Omitting every picture, output the records below exactly, please.

--- Data for analysis ---
____________

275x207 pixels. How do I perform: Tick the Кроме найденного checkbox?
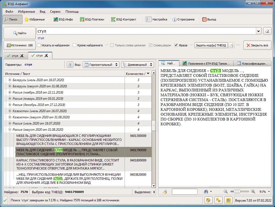point(75,45)
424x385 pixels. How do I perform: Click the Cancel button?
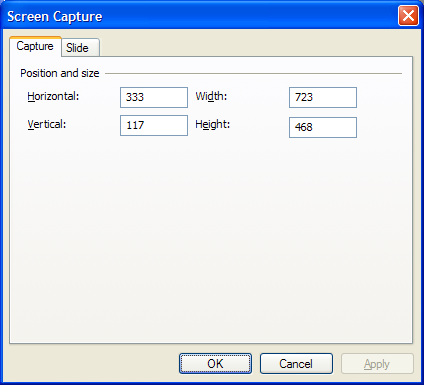296,363
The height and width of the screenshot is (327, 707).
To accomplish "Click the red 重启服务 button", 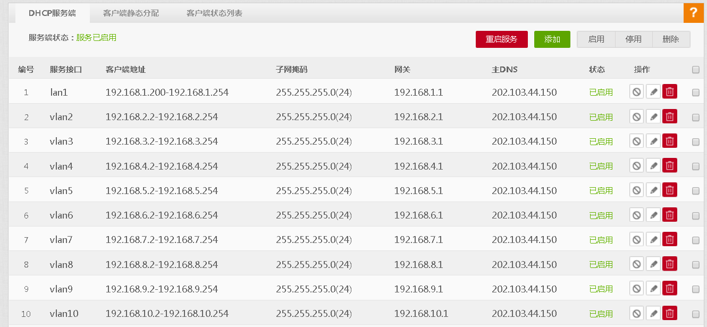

____________

--- Exercise response ---
275x207 pixels. How do I perform: Tick the Кроме найденного checkbox?
point(75,45)
424x385 pixels. How do I perform: Click the Cancel button?
296,363
The height and width of the screenshot is (327, 707).
To accomplish "Click the red 重启服务 button", 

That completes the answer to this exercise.